Some paintings from Oliver’s cow series hang on the walls of her living and dining rooms. The cows are black and white, but nothing in the exotic pasture is the color it’s supposed to be. If that is a buzzard in that funny-looking tree, it’s the strangest looking buzzard any cow ever saw. If it’s a parrot, what’s it doing in a pasture?

”A woman in New York City requested six 6-by-4 foot paintings of cows – I guess because they don’t have any cows up there. They turned out to be fun to do, so I did a series of them,” Oliver said.

Her paintings of flowers all but leap from the canvas.

Commissions for her flower paintings come from about as many men as women, she says. She believes that’s because her flower series is universally appealing because of the strong colors and strokes she uses.

But don’t think for a moment that you can commission her to paint exactly the flowers you have in mind.

”You can tell me loosely,” she says. ”I have a certain style, which is what I assume people are commissioning me to do.”

After attending Agnes Scott College in Atlanta and Sophie Newcomb College in New Orleans, Oliver was off to Florida State University in Florence, Italy.

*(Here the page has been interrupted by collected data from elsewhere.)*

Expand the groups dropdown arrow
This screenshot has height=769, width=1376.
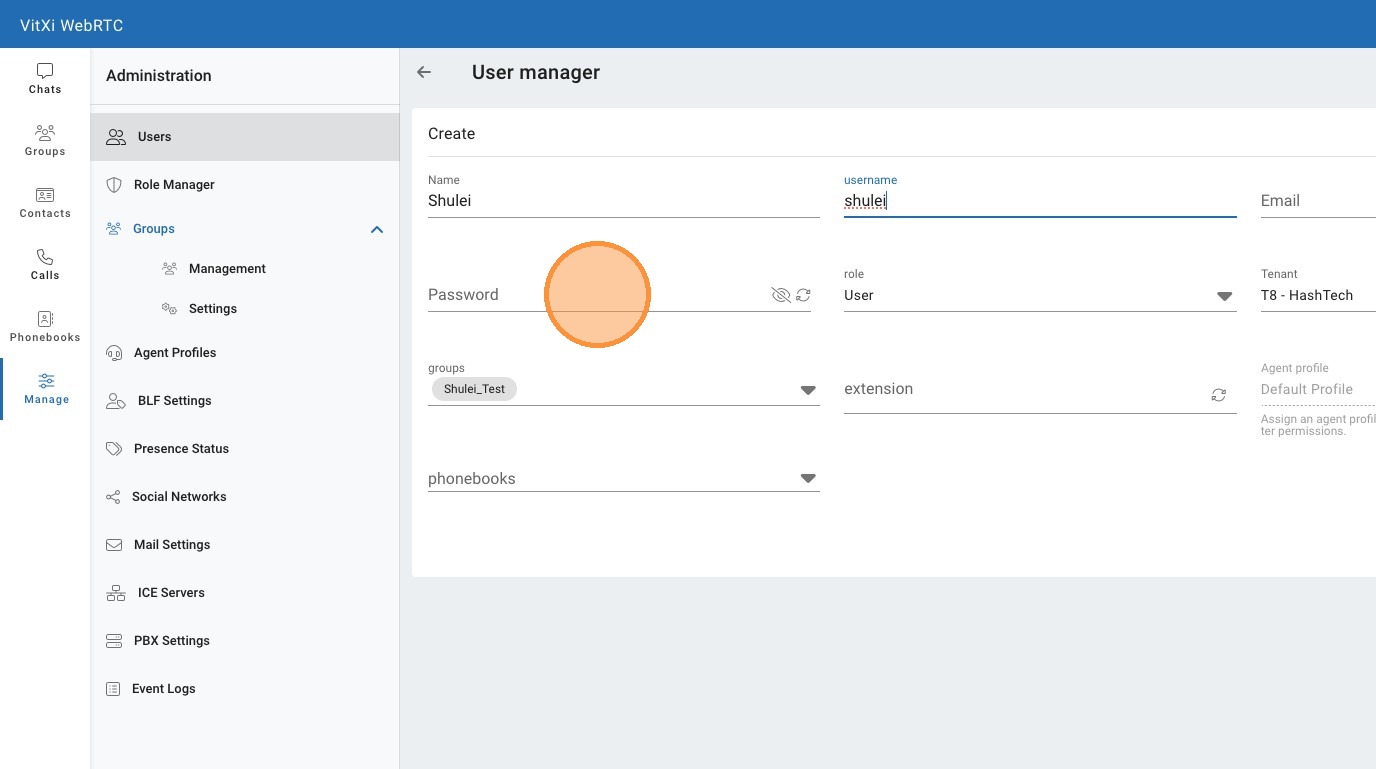(x=808, y=390)
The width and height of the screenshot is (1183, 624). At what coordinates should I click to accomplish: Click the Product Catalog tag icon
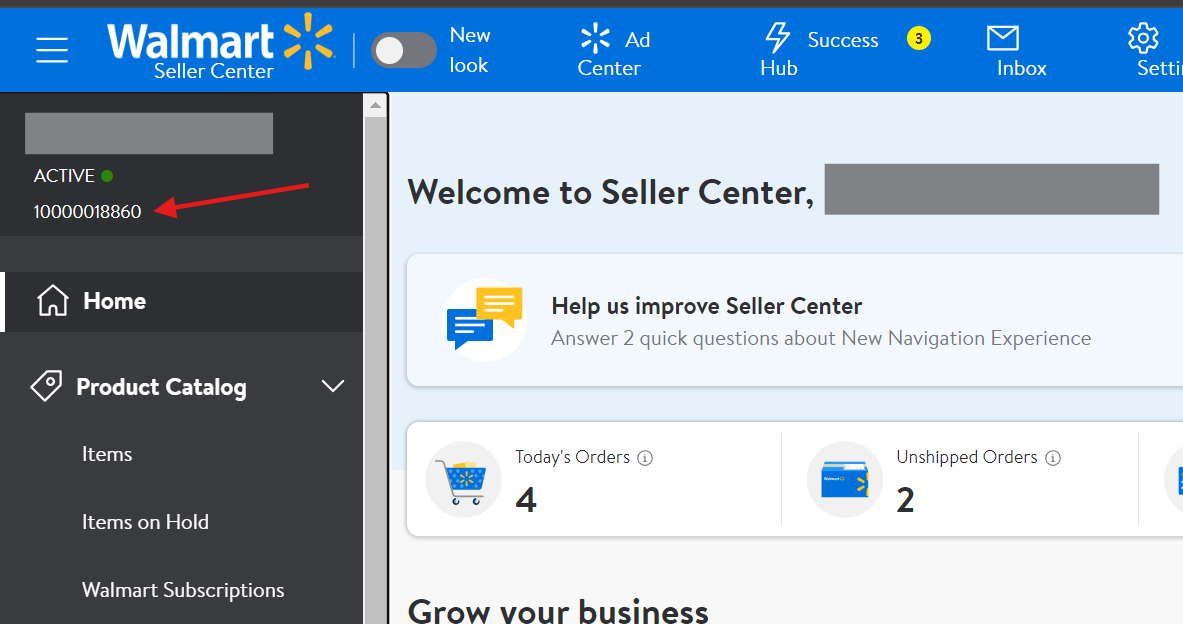point(46,386)
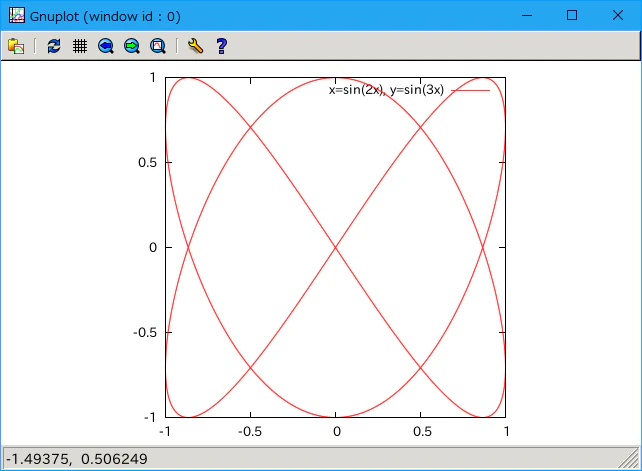Minimize the Gnuplot window
This screenshot has height=471, width=642.
point(527,16)
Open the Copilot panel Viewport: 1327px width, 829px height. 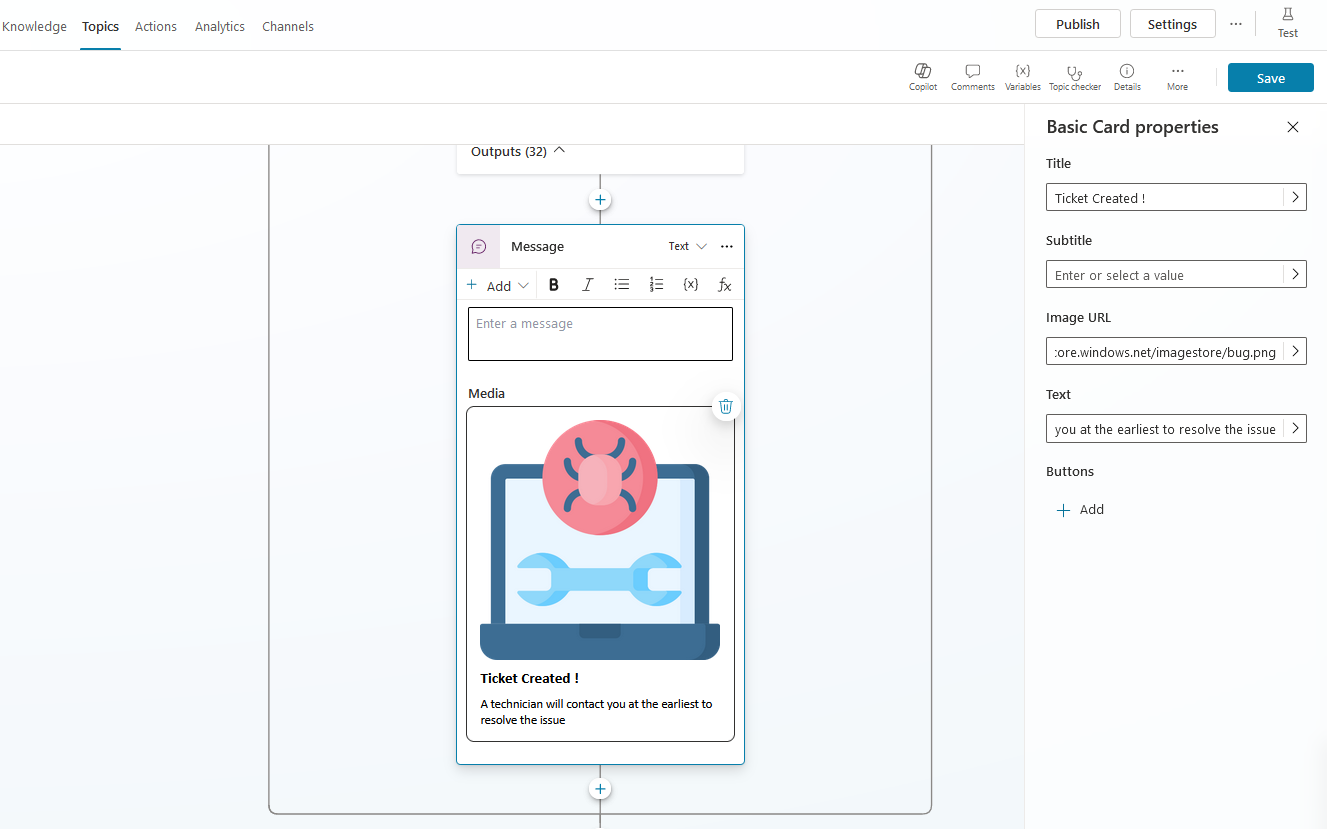pos(922,76)
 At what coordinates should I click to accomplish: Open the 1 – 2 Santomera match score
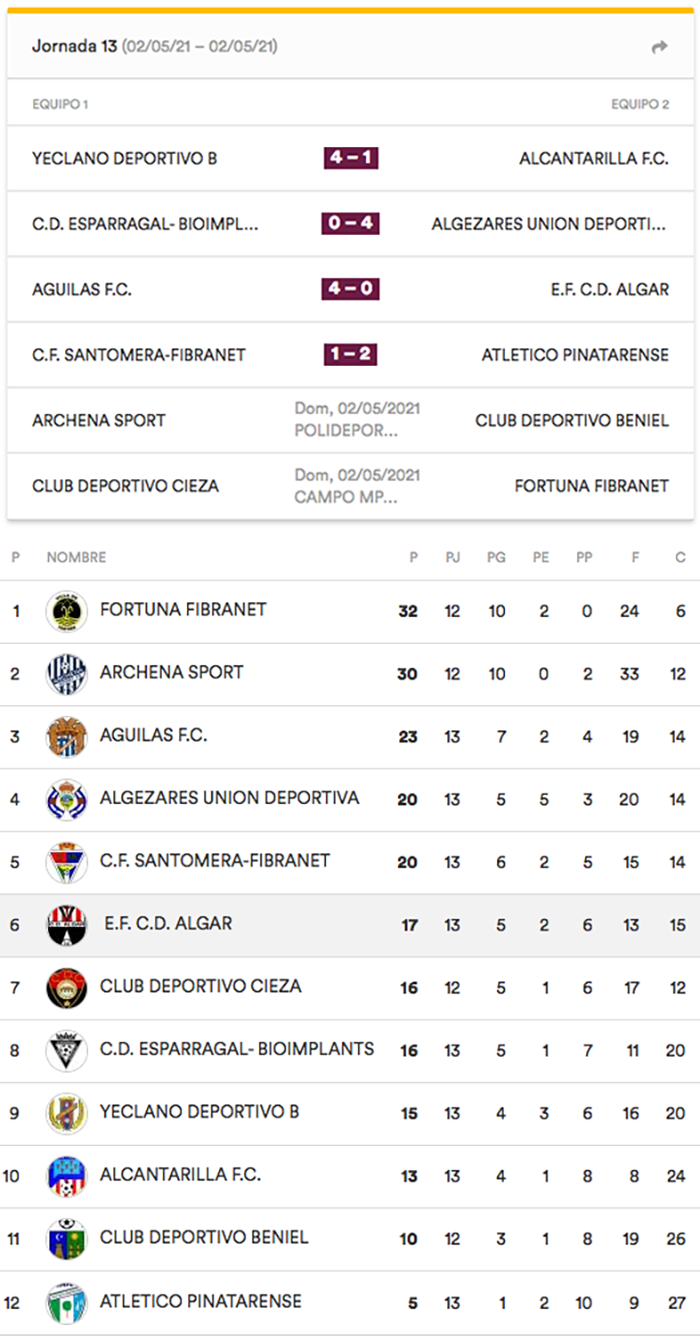[350, 354]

”I fell in love with the architecture in Florence,” she says. ”And, the lifestyle in Europe – the strolling, sitting in cafes, people watching – everything was exhilirating. I just stayed.”

She sampled life in France, Austria and Italy. In Vienna, she began to think of painting as a career. ”At the time I did the gondola painting in Venice, I thought I wanted to be an actress,” she says.

Exposure to the professors of the Hundertwasser class of the Vienna Academy of Painting changed her mind for good. She attributes the bold usage of color in her paintings to the influence of the German expressionists.

Her work was exhibited at The Gallery Synthese and with The Bawag Foundation for the Arts during the Festival of Arts in Vienna. She designed the wine label for the Viennese winery of Kracher Wines in Austria and says she is proudest of having designed the official City Stages posters for 1995 and 1997.

She also is proud of the work of one of artists she’s coached, Emmauel Cheraskin, a doctor who started painting in his early 80s. Two of his paintings hang in her home.

”I say coached instead of taught because I don’t think you can teach creativity. The best you can do is help set a person’s talent free,” she says.

Illustration: NEWS STAFF PHOTO/PHILIP BARRDubbed ”Double
Parked,” these gondolas were some of Susan Oliver’s earliest work.
She painted them while she was living in Venice, a city she calls
”almost magical.” NEWS STAFF PHOTOS/PHILIP BARRABOVE: Susan
Oliver’s self-portrait hangs on one wall of her Forest Park apartment
living room. She doesn’t do portraits of other people because she says
they don’t want green or red faces. AT LEFT: Oliver says she knows
cows because she grew up in Cullman. This painting, one of a series
she did, hangs in her dining room. Susan Oliver says she knows cows
because she grew up in Cullman. This painting, one of a series she
did, hangs in her dining room.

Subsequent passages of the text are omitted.